I’ve been experimenting with ways to subvert the conflict/climax/resolution form of the short story, lately. Of course, the real trick is to write something the reader will find interesting. Here are some things I’ve tried:
1. Deus Ex Machina – I wrote a few short stories in which reprehensible people get hit by trains or stomped by giant reptiles. This kind of story is satisfying in a culture where crooked CEOs and racist cops are never brought to justice. The anime “One Punch Man” follows a similar structure.
2. Non-Human Narrator – Since fiction is about people and their problems, a story about a non-human (without personification) could subvert the fiction form. I wrote a story about an interstellar space probe that woke up and tried to make its motivation different than a human’s.
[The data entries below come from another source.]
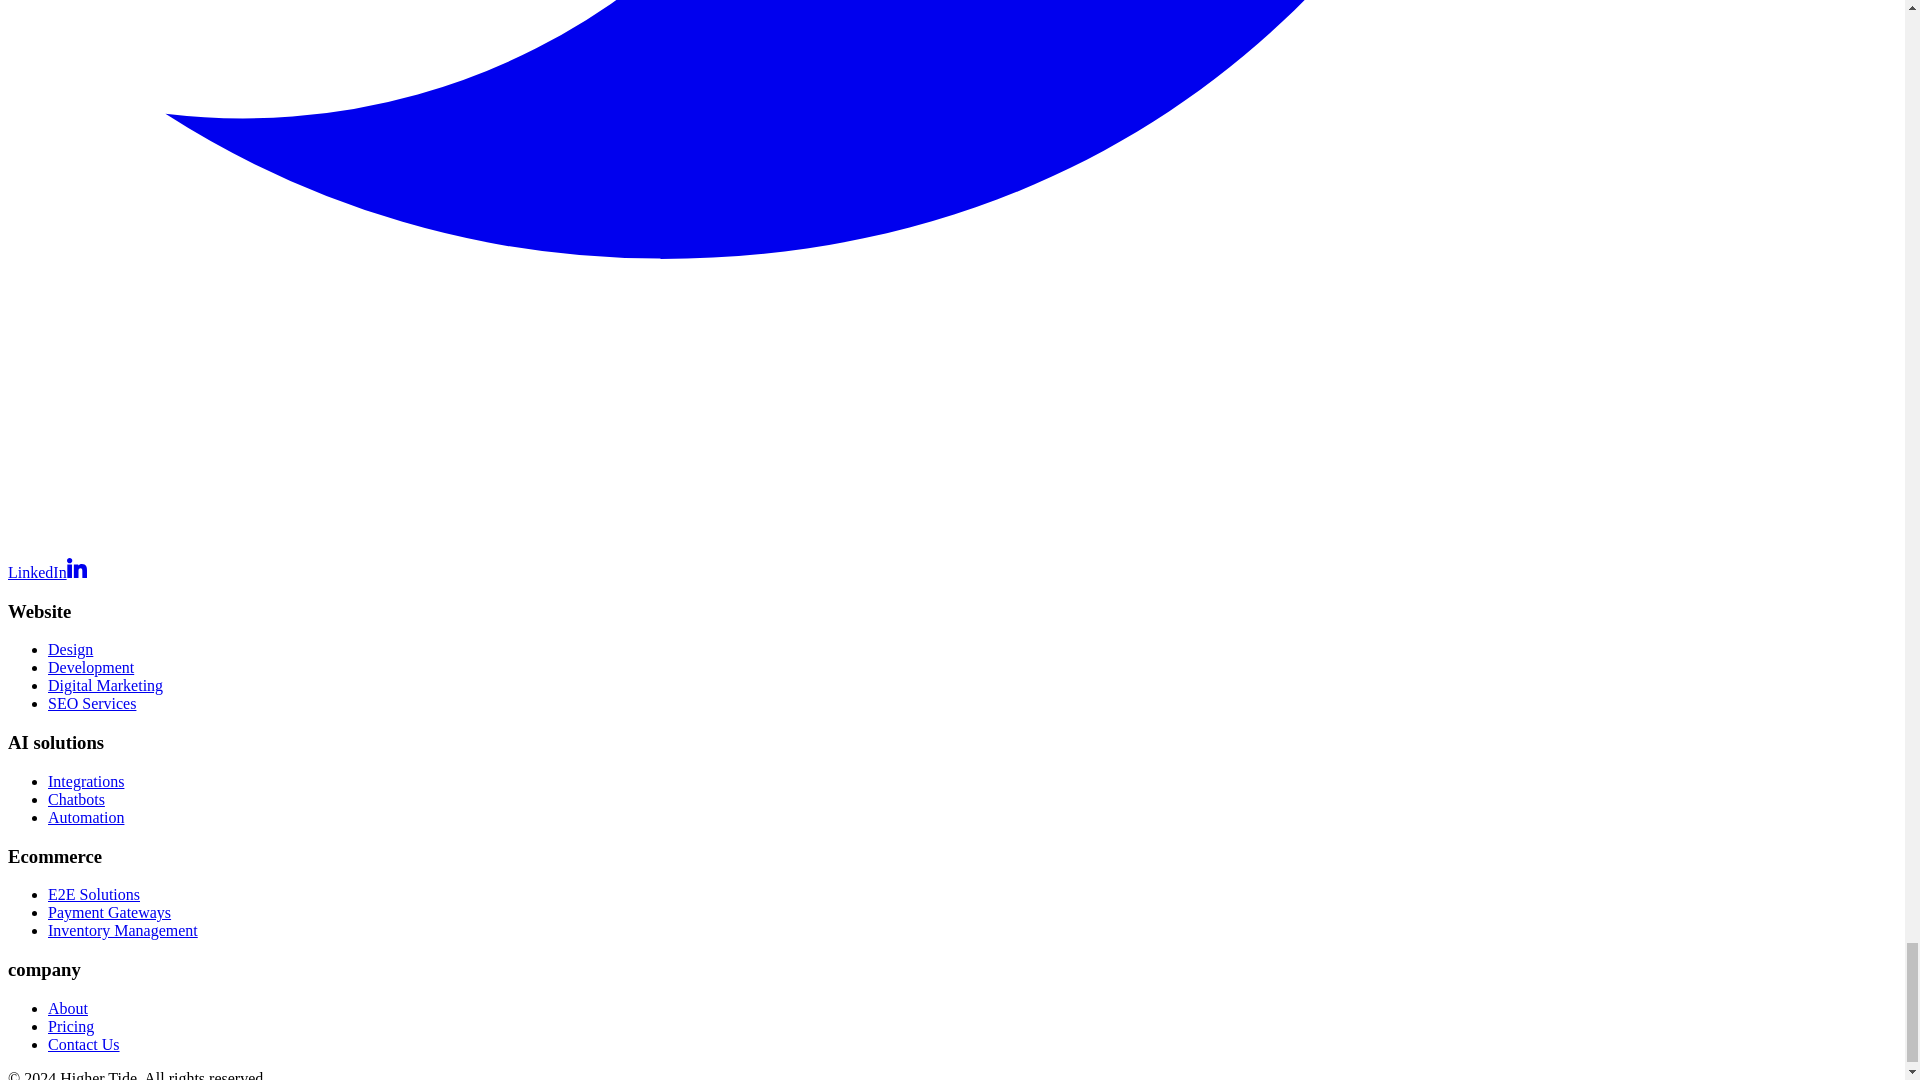 This screenshot has width=1920, height=1080. What do you see at coordinates (70, 649) in the screenshot?
I see `Design` at bounding box center [70, 649].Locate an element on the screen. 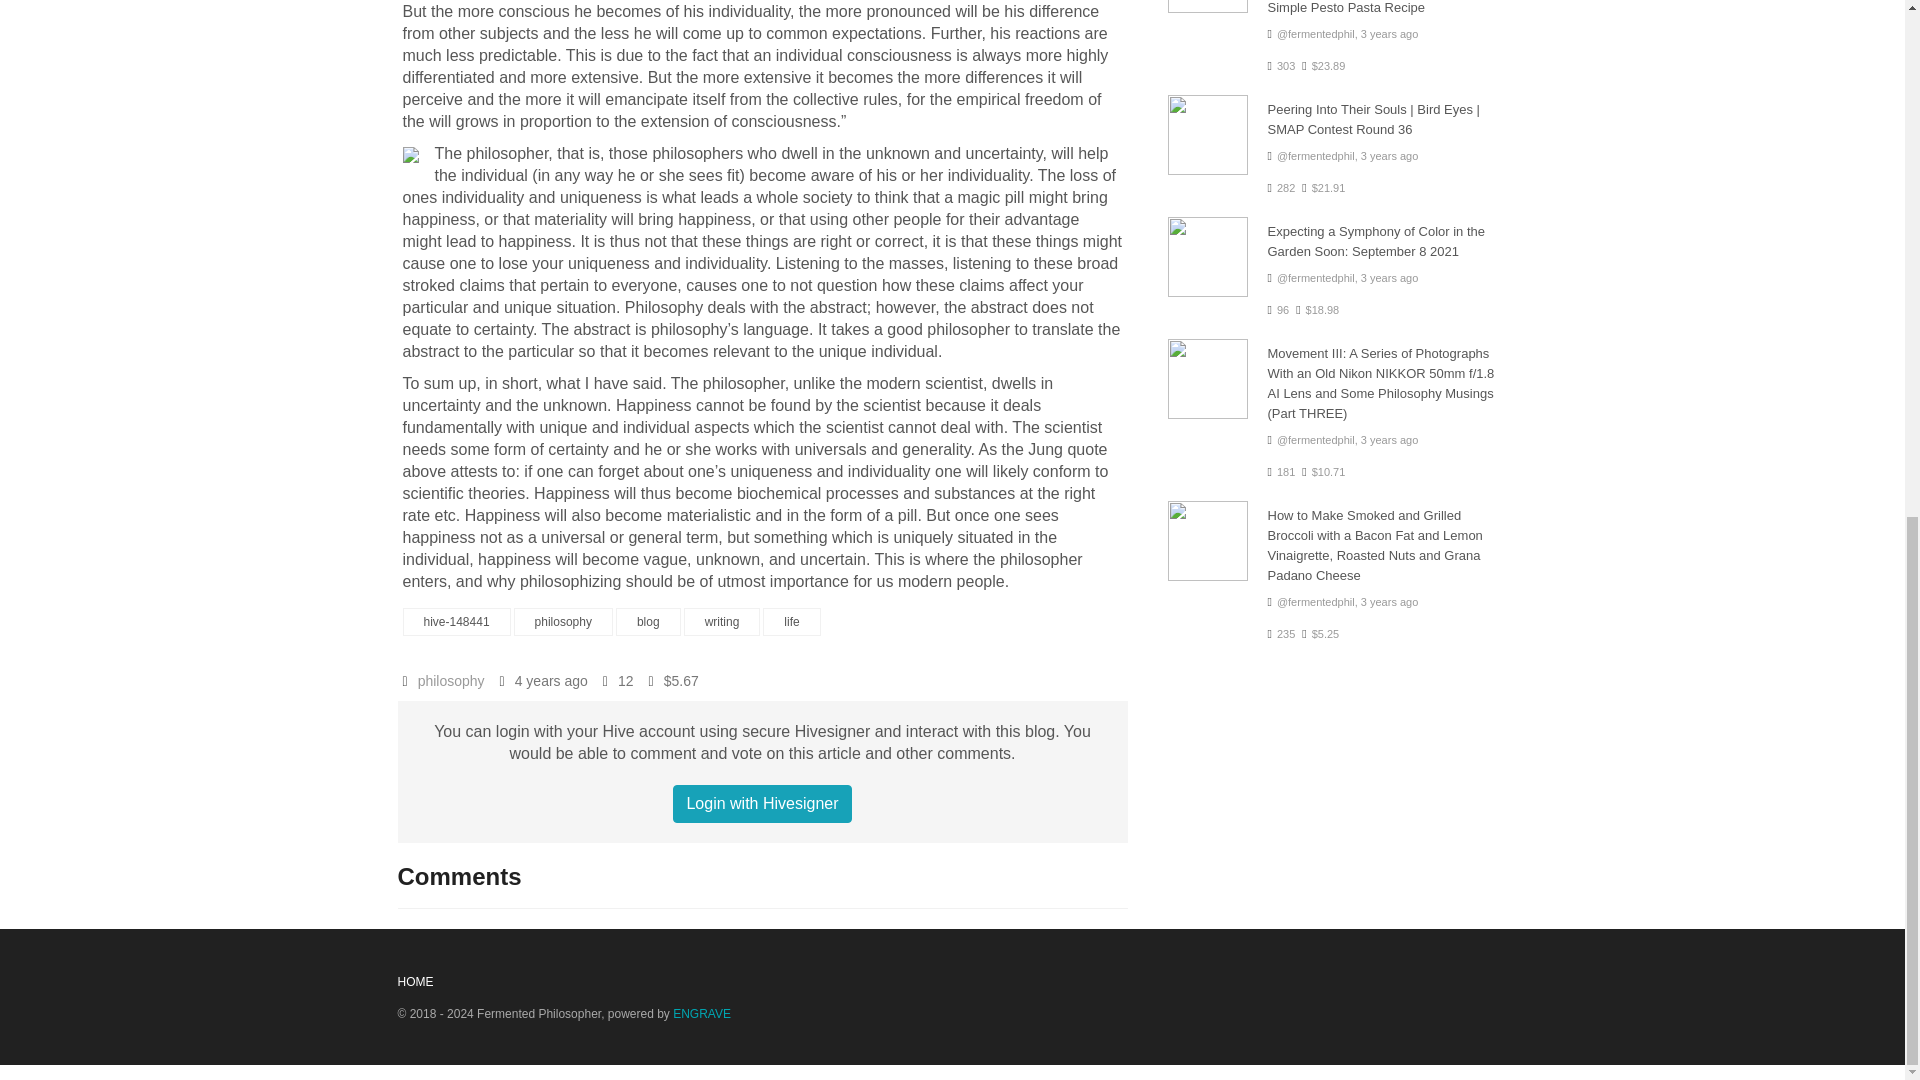  hive-148441 is located at coordinates (456, 622).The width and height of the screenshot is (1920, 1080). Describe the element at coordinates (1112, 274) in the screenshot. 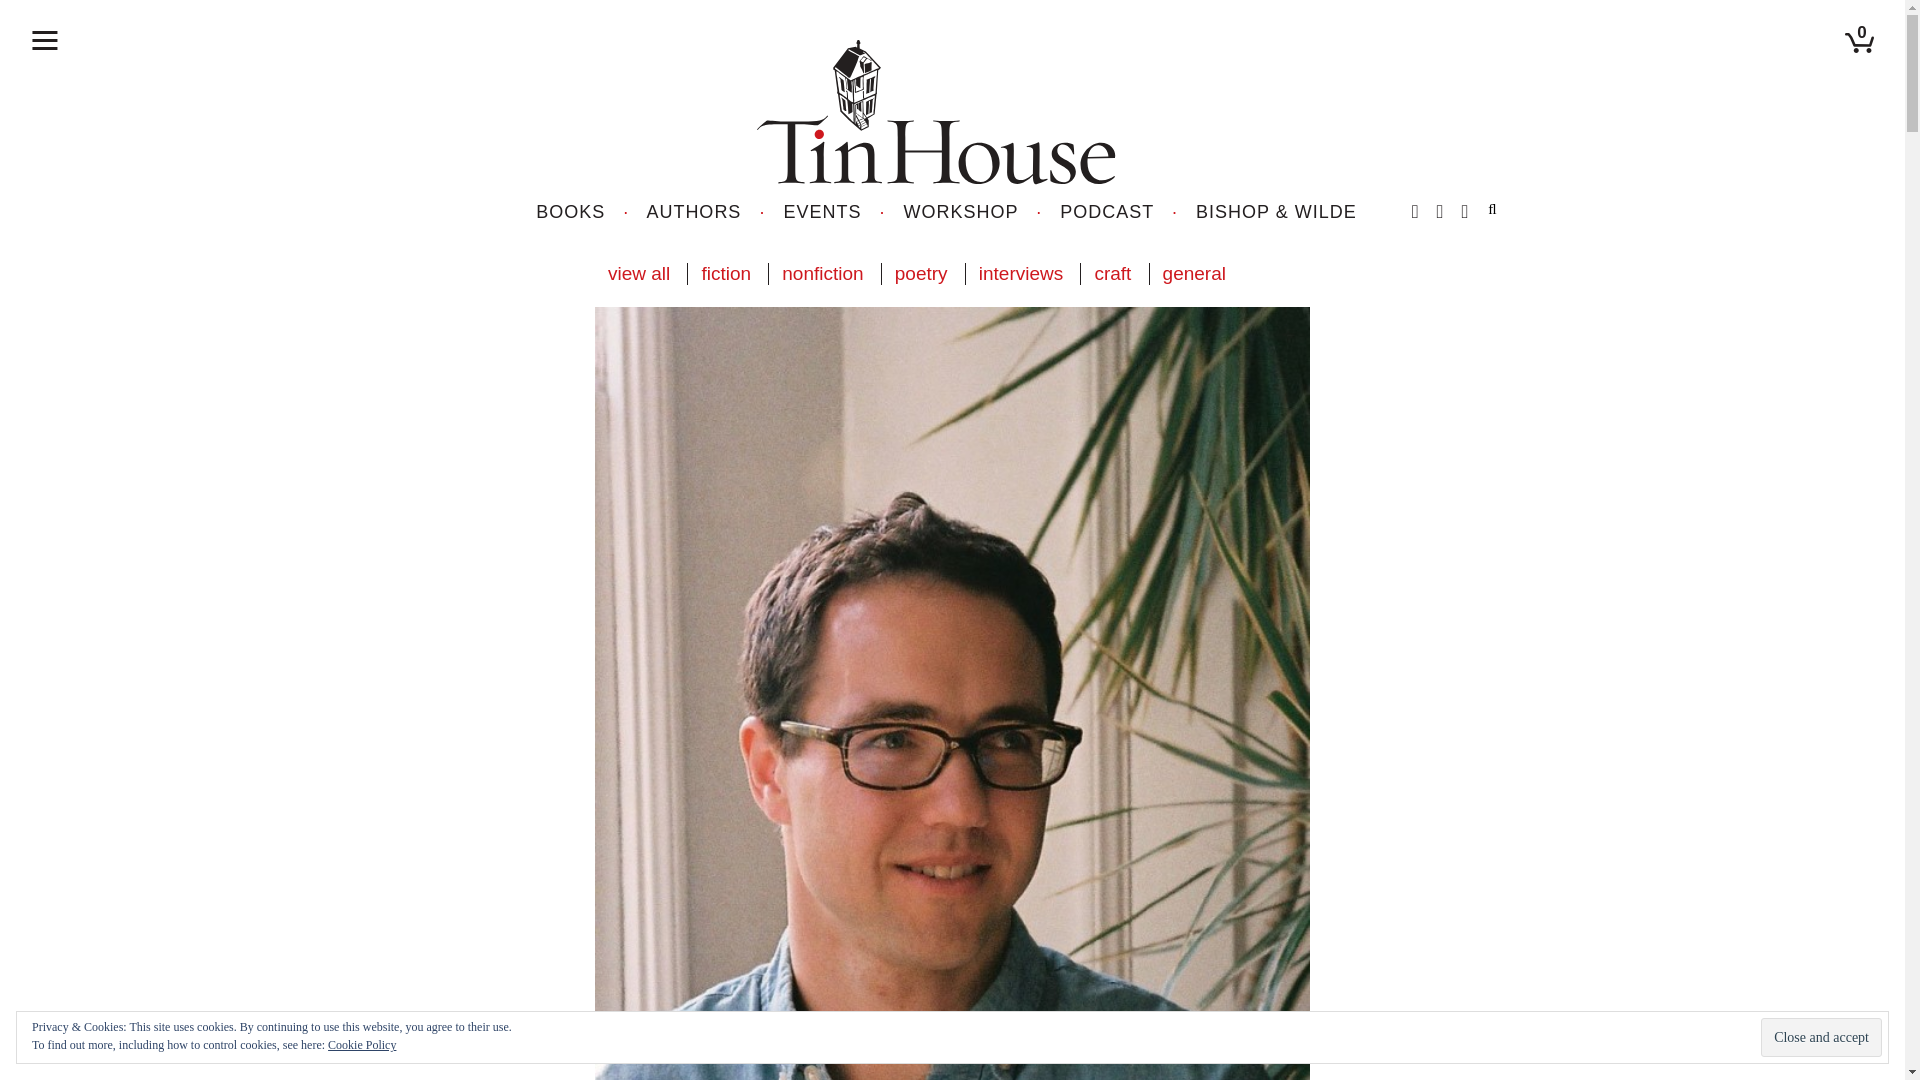

I see `craft` at that location. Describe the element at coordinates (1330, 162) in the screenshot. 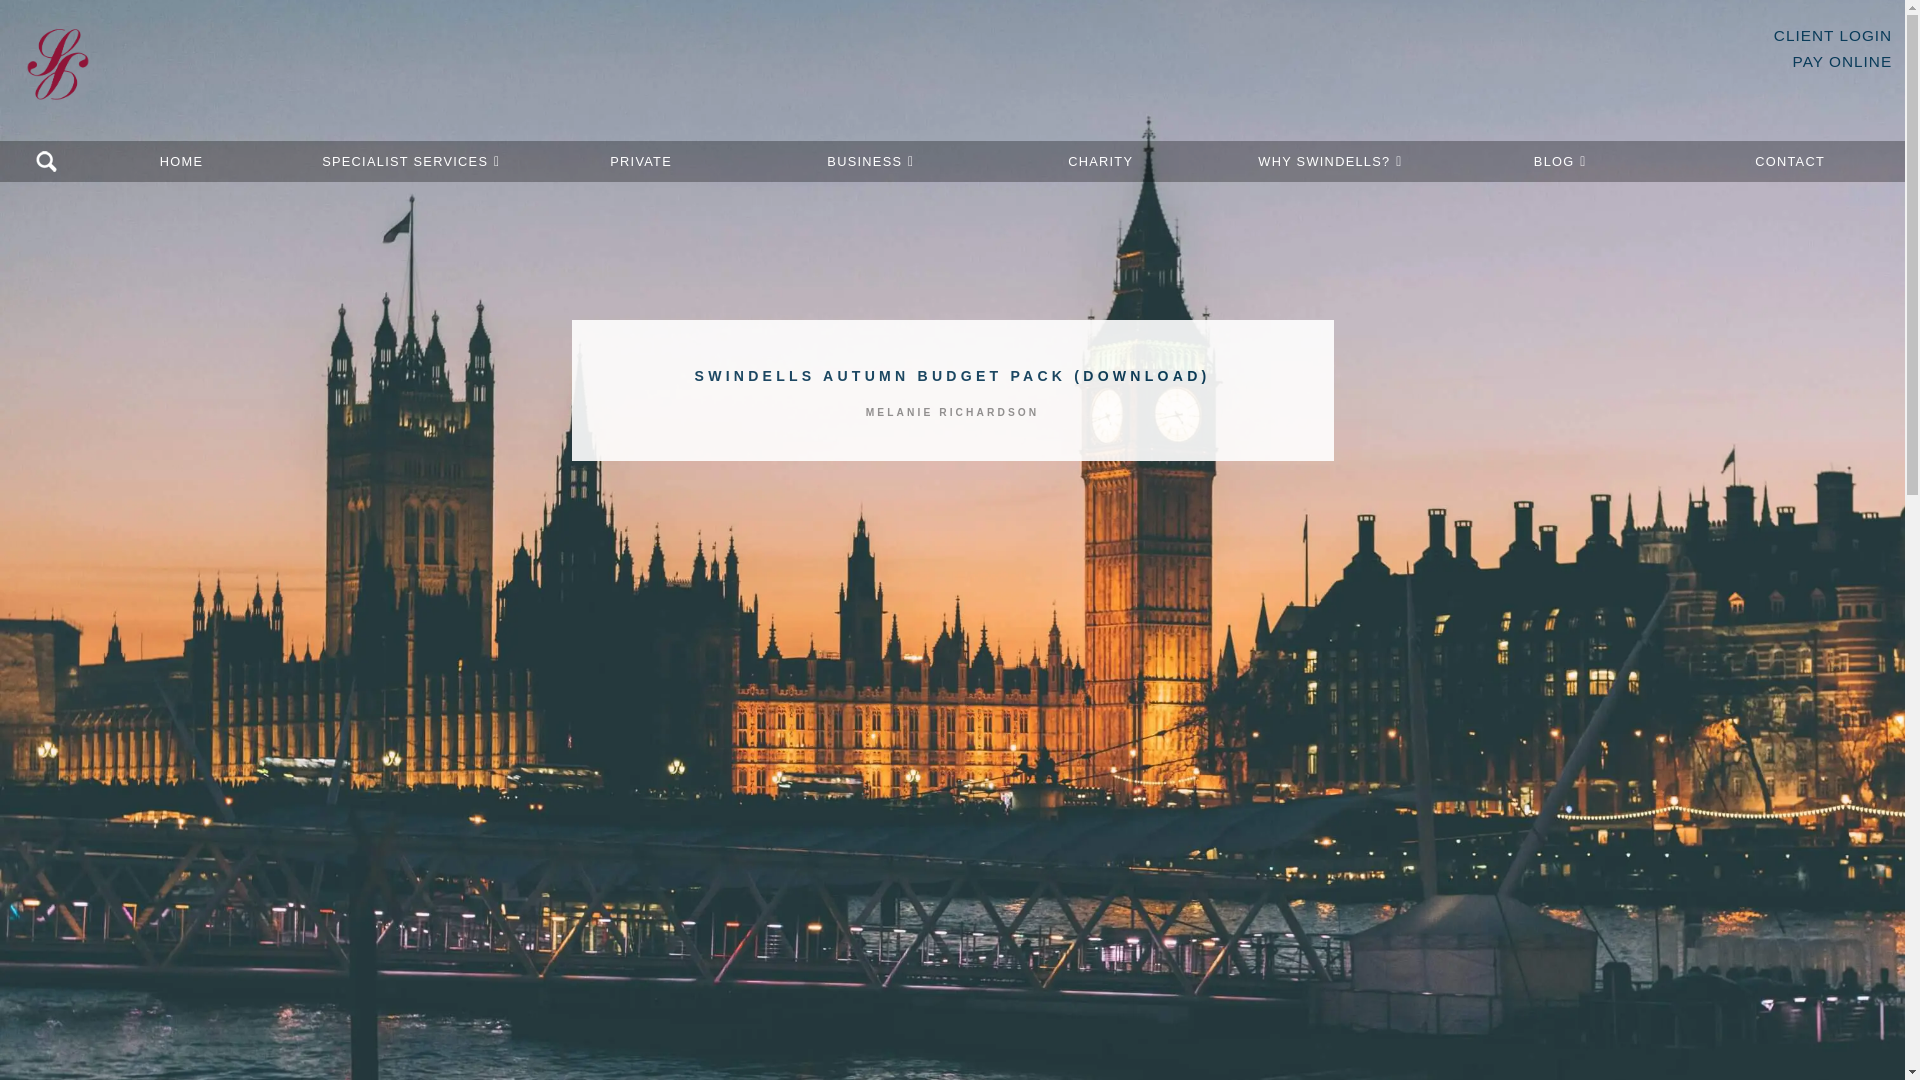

3. Absurdity – If the characters’ wants are petty and ridiculous, fiction can become a game and the reader will not take their suffering seriously. A recent example of mine has two students competing with bombs, booby traps, and bioweapons for their school’s perfect attendance award.
4. Minor Characters – I wrote a story where the point of view shifts from the classic hero to a minor character and becomes an exploration of daily life.
5. Self-Referential Fiction – I wrote a story featuring a superhero who can turn any situation into a Hollywood plot. Metafiction that reference itself (perhaps the movie “Nocturnal Animal”) also falls in the category.
6. Surrealism – David Lynch! David Lynch! David Lynch!
I expect to keep playing with this. If you have any ideas on how to subvert the short story firm, please leave a comment.
You might try the short-form memoir. Gary Clifton’s “Lost Souls” deals with “minor characters” although from an observer’s perspective. My own “First Contact in a Coffee Cup” and “Last and First Names” have words as the “main characters.” All are true stories, and each of them starts with the mundane but opens the door to something much larger.